La giornata della memoria

27 gennaio 2010

Quest'anno le classi quinte della scuola hanno partecipato alle celebrazioni per la Giornata della Memoria organizzate dal VI muncipio e dall'ANPI. Una delegazione di bambini si è unita alla visita guidata nei luoghi del quartire Pigneto legati alla lotta di Liberazione e alla deportazione nei campi di sterminio.

 


Il 28 gennaio 2010, davanti a 30 case di Roma, è stato messo un particolare sampietrino, una "pietra d'inciampo". Servirà a farci "inciampare" in modo visivo e mentale, non fisico, nella memoria di uomini che, fra il 1943 e il 1944, uscirono da quelle case, arrestati dai nazisti, per essere deportati e uccisi nei campi di sterminio.
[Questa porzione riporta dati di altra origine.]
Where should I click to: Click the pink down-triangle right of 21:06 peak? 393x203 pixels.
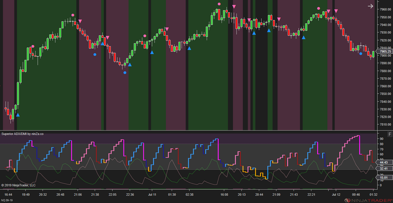tap(80, 21)
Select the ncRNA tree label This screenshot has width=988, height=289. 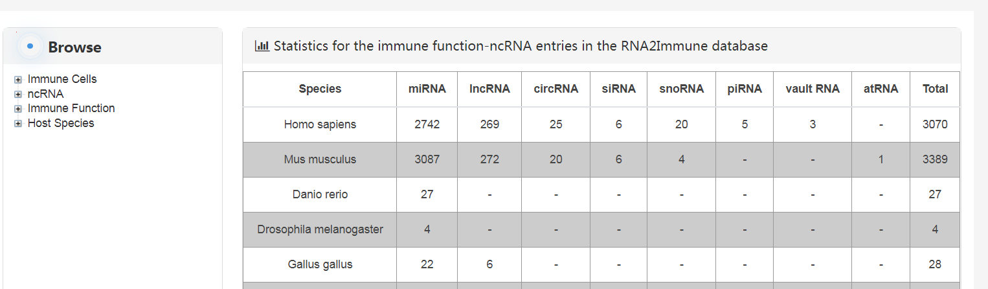coord(46,94)
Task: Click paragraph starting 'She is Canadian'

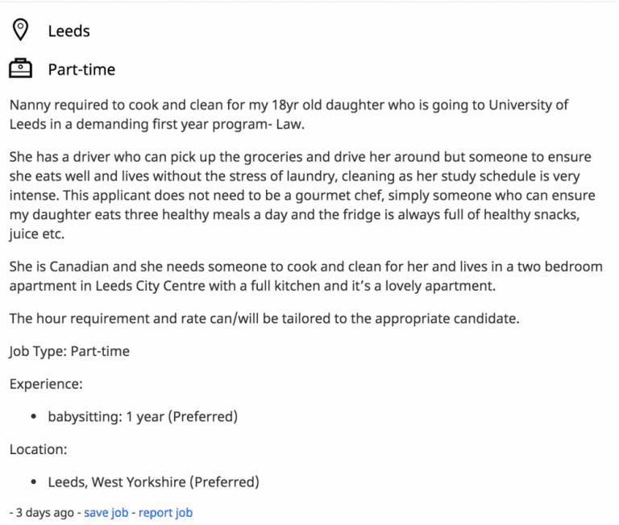Action: click(306, 276)
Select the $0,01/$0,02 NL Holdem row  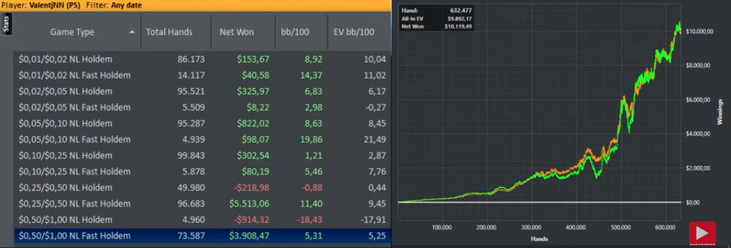point(202,59)
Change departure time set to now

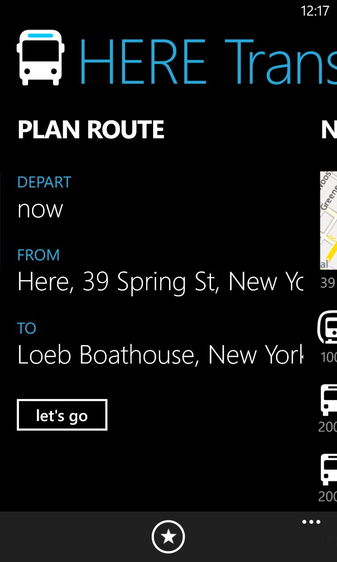(40, 209)
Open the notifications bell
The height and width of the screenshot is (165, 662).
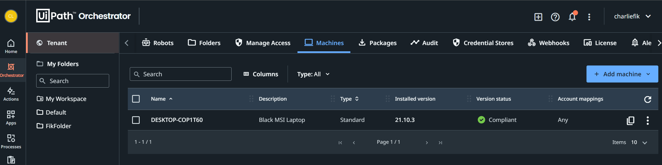point(572,17)
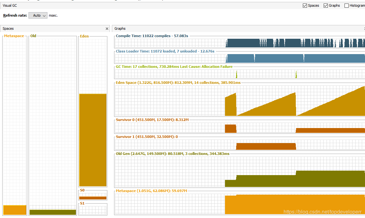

L´ideatore di questa iniziativa, l´artista tedesco Gunter Demnig, ha già installato moltissime "pietre d'inciampo" o Stolpersteine in vari paesi europei. Sono sampietrini ricoperti da una lamina d'ottone con il nome, la data di nascita, la destinazione e, se nota, la data di morte di un deportato per motivi razziali, politici o militari.

Nel quartiere Pigneto sono state poste tre "pietre d'inciampo", davanti alle case di tre antifascisti, Antonio Atzori, Ferdinando Persiani e Fernando Nuccitelli.